Do you have a busy mind. Is it overthinking or reflecting? Petra Joly from The Pod Health Co shares her top tips on how to slow down and calm a racing mind.
By Petra Joly
Do you consider yourself an overthinker?
This is a term that many of my patients tag themselves with and I always hesitate to agree. Quite the opposite in fact, I believe you are ‘thinking’ and possibly ‘reflecting’ which are both very important ways to be human.
I am not sure where the negative connotation comes from. In Buddhist philiosophy, reflection is wise and greatly respected; a way to learn from our thoughts, behaviours and feelings and help us make wise choices going forward.
Why in Western culture, is this seen as ‘over’ anything? Could it be a male construct to keep women in their place?
“Retraining your brain to replace the negative thoughts with pleasant and positive thoughts that make you feel good, really will change your life.”
It is up to us women to make a stand, not buy into that terminology, see our thoughts as a positive and avoid the negative self-doubt spiral.
If you are you often plagued with a barrage of worrying thoughts, aim to learn from them. What are they trying to tell me? Constant worry can be a time and energy thief and we can fall into the trap of second-guessing ourselves and focus on the ‘what if’s’.
If you think you might fall into this category, do yourself a favour and try to become more mindful to notice when and why you are worrying. Here’s a few tips to slow down, and calm that racing mind.
1. Pay attention to your thoughts
Notice when you’re stuck in your head or when you’re having negative looping thoughts. Start paying attention to your thoughts so you can become aware of the problem.
Busy brains can become a sneaky habit you don’t notice until it becomes an issue and you become stuck in a negative cycle. Acknowledge that these thought patterns aren’t productive and aren’t helping the situation.

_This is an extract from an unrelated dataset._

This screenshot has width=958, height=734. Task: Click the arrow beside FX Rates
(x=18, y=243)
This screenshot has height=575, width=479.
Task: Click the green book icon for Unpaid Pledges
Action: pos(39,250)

2. Focus on what is in your control
If you have trouble dropping the thoughts altogether, try to focus on problem-solving or a way around the issue rather than obsessing over it. If it’s a problem you don’t have any control over, focus on the things you can control, like your attitude and mindset.
3. Think like an outsider
Challenge your thoughts and try to take a step back and assess the situation from an outsider’s perspective. Is the situation as bleak as you think it is?
It’s a good idea to allocate 20 minutes of thinking time to your day, where you can reflect and hash out any worries that are bothering you.
After that, try to have a positive outlook and focus your energy on more productive thoughts and if those pesky worrying thoughts start to crawl back in, tell yourself it’s not your allocated thinking time & it will have to wait.
4. Keep a journal
Write down the things that are worrying you before you go to bed. Once you’ve written them down, release the thoughts that are troubling you, try to replace them with positive thoughts and get some rest.
5. Change the subject
Distract yourself by doing something you enjoy. Redirect your attention to something positive and useful, be it a book, a podcast, a youtube tutorial, or listening to the music you love. It’s impossible to relive the past when you’re living in the now and focusing on being present.
6. Don’t let yesterday carry over to today
Try not to rethink yesterday or old conversations, leave them in the past where they belong. Rehashing the past won’t do any good in the now.
7. Slow down and calm down
Do you catastrophise? Are you constantly thinking about the worst possible outcome and jumping to conclusions with no real evidence? Do you replay conversations in your head and assume you knew what the other person was thinking?
Try to slow your mind and reason with it. The worst possible outcome is unlikely and there are many more likely rational outcomes, so take a moment to take a deep breath in, recognise that you are catastrophising and let it go on your out-breath.
8. Train your brain
When you notice these negative thought patterns creeping in, instead of entertaining them, actively stop them, imagine you are flicking them out the window, and putting a protective shield around you so the negative thoughts bounce off you.
Retraining your brain to replace the negative thoughts with pleasant and positive thoughts that make you feel good, really will change your life. You’ll start to notice that you have a new outlook on life, feel mentally stronger and things that once bothered you, won’t be worthy of your time.
You’ll realise that you’ve broken the old habit and formed a new, much more fulfilling way of thinking and you’ll be in a much happier place. Also know, that some days are going to simply be shit, but tomorrow will be better!